Item, sitting through yet another simplistic sermon.
Item, having my office suite invaded by a banned book reading.
Yes, I know, I'm doing the unthinkable and expressing skepticism about the usefulness of "banned" book readings. Because of course all right thinking people are against books being "banned" or "challenged" or "questioned" or whatever. You will excuse me while I check on how broad the definition of "banned" or "challenged" is. Apparently, any book that has ever been questioned in any public forum is now eligible for "banned" status, even though it is ridiculously easy to find copies of said books in any number of online and physical merchants, and many libraries to boot. No legal penalties involved. I even had a student ask me why I didn't read from Shakespeare for the little meeting. I told her that she should talk to me when Shakespeare is actually banned, i.e., when one can be put in jail for reading the plays. To suggest that a book may not be useful or appropriate for compulsory reading in a classroom, for instance, is hardly to censor or ban it--in fact, I would welcome those kinds of discussions. Especially when students are put in the position of having to read said work or suffer punitive measures. Isn't that an appropriate thing to discuss? It seems odd to me that academics, teachers, and librarians are some of the most touchy when their practices are questioned. We should be more ready to engage in a discussion about why we do what we do. But instead, people gather in a little group in a student lounge on a college campus, an older man reads a selection involving a teenage blowjob, and everyone gets to feel good about how much smarter and more daring they are than everyone else. The smug is palpable, and all the more galling because no one is actually risking anything though they get to claim the frisson of reading! something! banned!

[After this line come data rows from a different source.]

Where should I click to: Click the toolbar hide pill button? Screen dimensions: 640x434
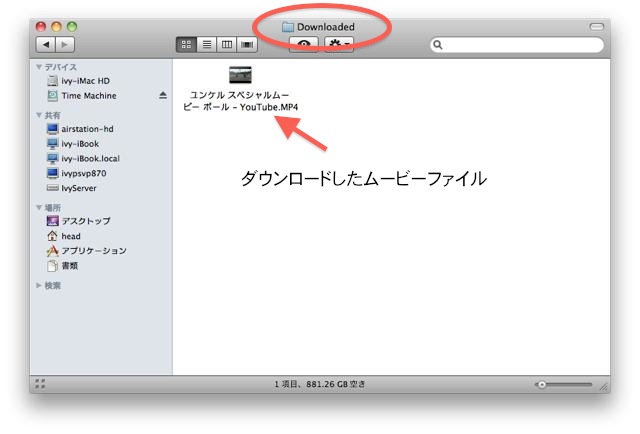[x=598, y=25]
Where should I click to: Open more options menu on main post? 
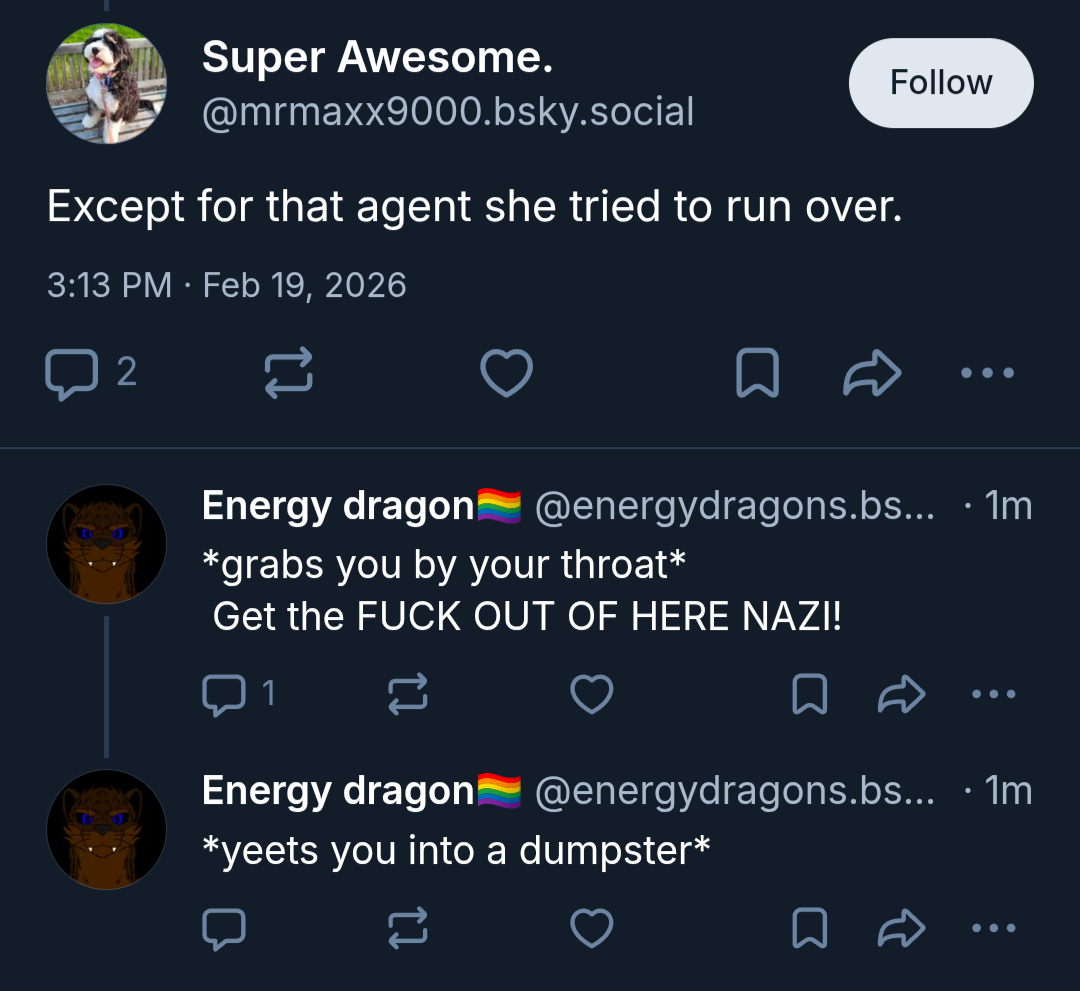tap(987, 373)
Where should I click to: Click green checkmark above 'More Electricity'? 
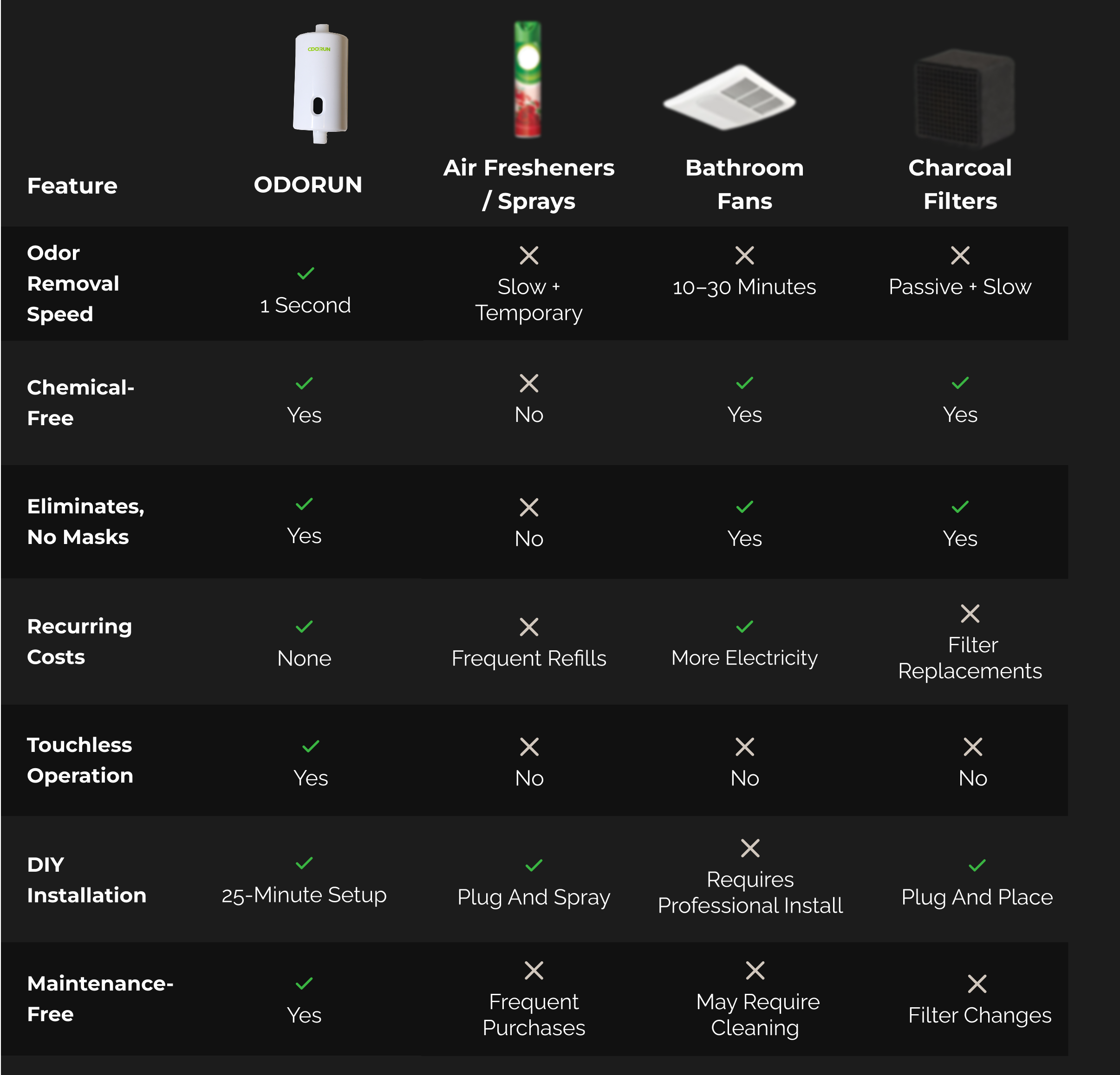[744, 627]
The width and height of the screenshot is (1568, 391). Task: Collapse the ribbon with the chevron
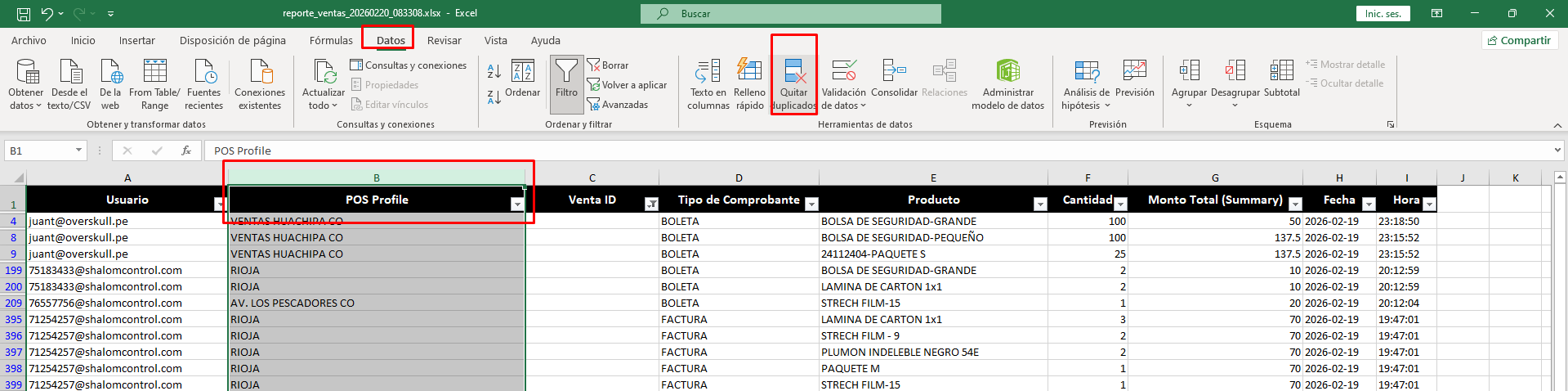click(1557, 125)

Count me out. I'll continue to let my children read whatever they wish, and insist that they read some things they'd rather not, and never make a demonstration about my open-mindedness or whatever. And if anyone mentions Areopagitica to me, I'll point out that Milton was quite in favor of after-the-publication censorship, thank you very much...he just didn't like the idea of books having to be licensed.
I think I enjoyed talking with folks on a pretty high level this past weekend, and am not enjoying having to come down off the mountain.